> Document section
-- Start --
Difference between revisions of "2D to 3D Video Conversion"

Latest revision as of 12:43, 21 February 2018

People

Kiana Calagari
Mohamed Hefeeda

Abstract

A wide spread adoption of 3D displays is hindered by the lack of content that matches the user expectations. Producing 3D videos is far more costly and time-consuming than regular 2D videos, which makes it challenging and thus rarely attempted, especially for live events, such as soccer games. In this project we develop a high-quality automated 2D-to-3D conversion method for soccer videos. Our method is data driven, relying on a reference database of 3D videos. Our key insight is that we use computer generated depth from current computer sports games for creating a synthetic 3D database.

Details

The figure below shows an overview of our conversion system. We infer depth from a database of synthetically generated high-quality depths, collected from video games. We then perform the conversion by transferring the depth gradient field from the database and reconstructing depth using Poisson reconstruction. In order to maintain sharp and accurate object boundaries, we create object masks and modify the Poisson equation on object boundaries. Finally, using the 2D frames and their estimated depth the left and right stereo pairs are rendered using a stereo-warping technique.

The proposed 2D-to-3D conversion system

The main components of of our depth gradient based conversion technique are as follows:

Visual Search: For each frame of the query video we identify the K most similar frames to it based on GIST and color.

Block-based Matching: Using the K candidate frames we construct a matching image which is similar to the query frame and provides a mapping between the candidates and the query frame. To construct this matching image, we divide the query frame into small blocks and compare each block against all possible blocks in the K candidates. The block with the smallest Euclidean distance is chosen as the corresponding block.

Poisson Reconstruction: We copy the corresponding depth gradients from the matched image to the query frame and reconstruct the depth values from the copied depth gradients using the Poisson equation.

Object Boundary Cuts: In order to maintain sharp and accurate object boundaries, we create object masks, detect their edges through Canny edge detector, and disconnect pixels from the object boundaries by not allowing them to use an object boundary pixel as a valid neighbor.
-- End --
> Record list
-- Start --
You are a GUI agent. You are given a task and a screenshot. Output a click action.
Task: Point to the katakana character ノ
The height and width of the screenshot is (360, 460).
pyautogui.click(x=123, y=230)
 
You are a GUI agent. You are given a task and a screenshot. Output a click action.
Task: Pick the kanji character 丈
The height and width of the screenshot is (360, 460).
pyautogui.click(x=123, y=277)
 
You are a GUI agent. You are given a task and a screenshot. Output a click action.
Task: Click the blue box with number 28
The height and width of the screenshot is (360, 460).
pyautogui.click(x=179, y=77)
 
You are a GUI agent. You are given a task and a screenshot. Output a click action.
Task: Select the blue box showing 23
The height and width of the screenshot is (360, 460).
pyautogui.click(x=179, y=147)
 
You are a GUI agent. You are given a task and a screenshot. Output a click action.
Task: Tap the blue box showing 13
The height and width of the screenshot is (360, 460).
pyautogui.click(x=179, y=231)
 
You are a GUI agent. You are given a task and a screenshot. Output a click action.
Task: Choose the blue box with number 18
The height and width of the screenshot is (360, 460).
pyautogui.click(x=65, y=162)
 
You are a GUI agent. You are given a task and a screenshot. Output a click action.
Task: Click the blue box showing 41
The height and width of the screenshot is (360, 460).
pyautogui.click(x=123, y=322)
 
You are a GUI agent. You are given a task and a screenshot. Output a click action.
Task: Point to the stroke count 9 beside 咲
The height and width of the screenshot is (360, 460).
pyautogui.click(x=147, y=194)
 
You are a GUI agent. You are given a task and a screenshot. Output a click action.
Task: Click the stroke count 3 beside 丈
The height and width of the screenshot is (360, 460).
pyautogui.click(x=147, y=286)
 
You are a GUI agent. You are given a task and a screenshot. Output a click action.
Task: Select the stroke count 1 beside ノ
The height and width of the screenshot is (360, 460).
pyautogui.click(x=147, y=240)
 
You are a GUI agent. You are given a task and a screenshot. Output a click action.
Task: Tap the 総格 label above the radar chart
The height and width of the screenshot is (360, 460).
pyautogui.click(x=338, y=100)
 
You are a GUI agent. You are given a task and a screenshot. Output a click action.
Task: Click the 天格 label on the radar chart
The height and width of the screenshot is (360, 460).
-- End --
> Goal A
Using the 2D-to-3D conversion page, explain in one to three sentences why the system creates object masks and how it uses them.
> Goal B
Extend the page on 2D-to-3D soccer video conversion, starting after its paragraph on object boundary cuts.

> Result A
The masks serve to keep object boundaries sharp and accurate. Their edges are found with a Canny edge detector. The Poisson equation is then changed at those edges, so that no pixel may use an object boundary pixel as a valid neighbor.

> Result B
Smoothing: We add smoothness constraints to the Poisson reconstruction by enforcing the higher-order depth derivatives to be zero.

The main components of our depth gradient based conversion

The effect of each step in our depth estimation technique: (a) Query, (b) A subset of its K candidates, (c) Created matched image, (d) Object boundary cuts, (e) Depth estimation using Poisson reconstruction, (f) Gradient refinement and Poisson reconstruction, (g) Depth with object boundary cuts, (h) Final depth estimation with smoothness, and (i) The zoomed and amplified version of the yellow block in h.

The following figure shows some results of our depth estimation technique. Note how we can handle a wide variety of video shots, including different camera views.

Depth estimation for a wide variety of soccer shots using our method

Publications

K. Calagari, M. Elgharib, P. Didyk, A. Kaspar, W. Matusik, and M. Hefeeda, “Gradient-based 2D-to-3D Conversion for Soccer Videos”, In Proc. of the ACM Multimedia conference (MM’15), p 331-340, October 2015.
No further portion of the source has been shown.